Biografía de libros, biografía autobiográfica de una autora y fotógrafa voraz: “Somos tiempo cuajado, solo existe lo que se amó. Dos miradas se calibran y el horizonte se expande”.  Una mirada que vuelve una y otra vez a las ciudades rusas pero que puede irse con Bishop a Petrópolis. Me gustaría decir de En la ciudad líquida lo que Marta Rebón dice de la poeta: “Más que crear un mundo, como hacen muchos poetas, Bishop describió con sobriedad el que veía, sin ceder nunca al sentimentalismo, que detestaba, y parecía animar sosegadamente al lector a observarlo más de cerca. La suya es una poesía de la percepción, apegada al horizonte y a lo próximo, en que las palabras transmiten una verdad transitoria, nunca absoluta, sin explayarse en confesiones ni verter sentencias categóricas. En su obra confluyen extrañamente lo impersonal con lo íntimo.” Pero también lo que registra en  Dombrovski que repetía: “He decidido no inventar nada, describir lo que conozco mejor, mi propia vida».

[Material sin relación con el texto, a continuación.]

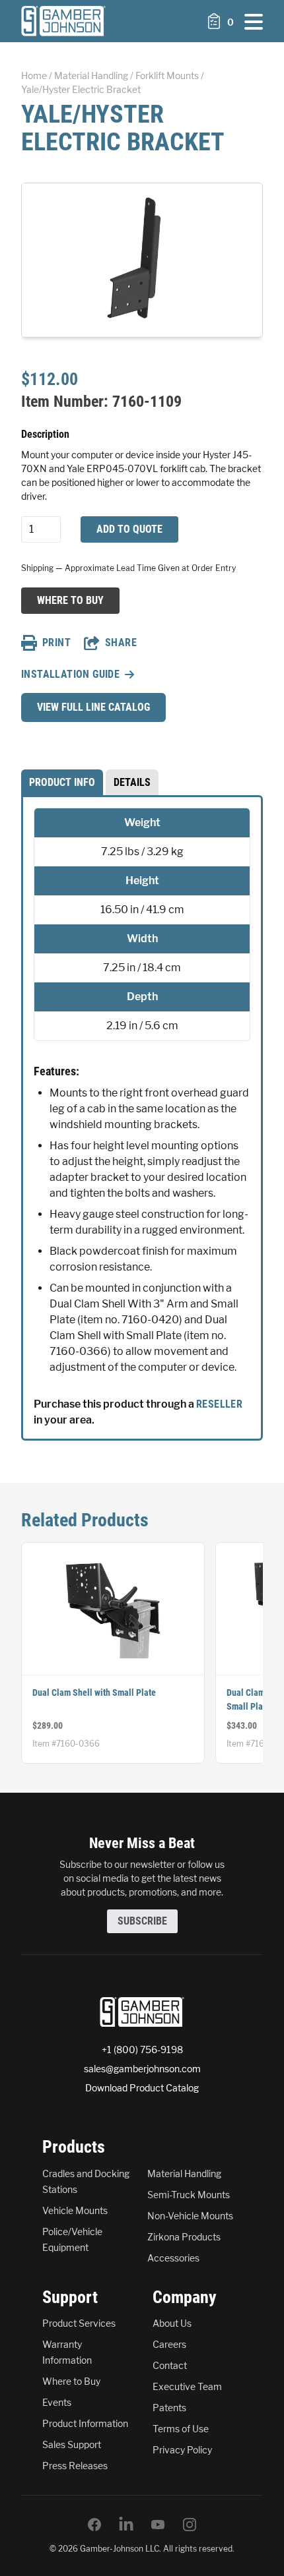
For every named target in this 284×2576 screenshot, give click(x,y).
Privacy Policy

En la ciudad líquida es, por cierto, un libro de lejanía y tiempo: “Prendemos y apagamos días como cerillas”, dice la autora para hacia el final del relato notar que “Leer nos sitúa en un espacio intermedio: a la vez que dejamos nuestro yo en suspenso, nos vincula con nuestra esencia más íntima. Virginia Woolf, lectora compulsiva, escribió que la condición de la lectura consiste en la completa eliminación del ego…” Y el libro va y viene, de los Bowles puede volver a Piast, al Salón de Gippius… y vuelve a la mayor intimidad: “Aprovecho tu ausencia para alargar la jornada de trabajo”. Antes había dicho muy justa: “recordar es restablecer la intimidad, se alza como un alegato a favor de la dignidad y la resistencia”.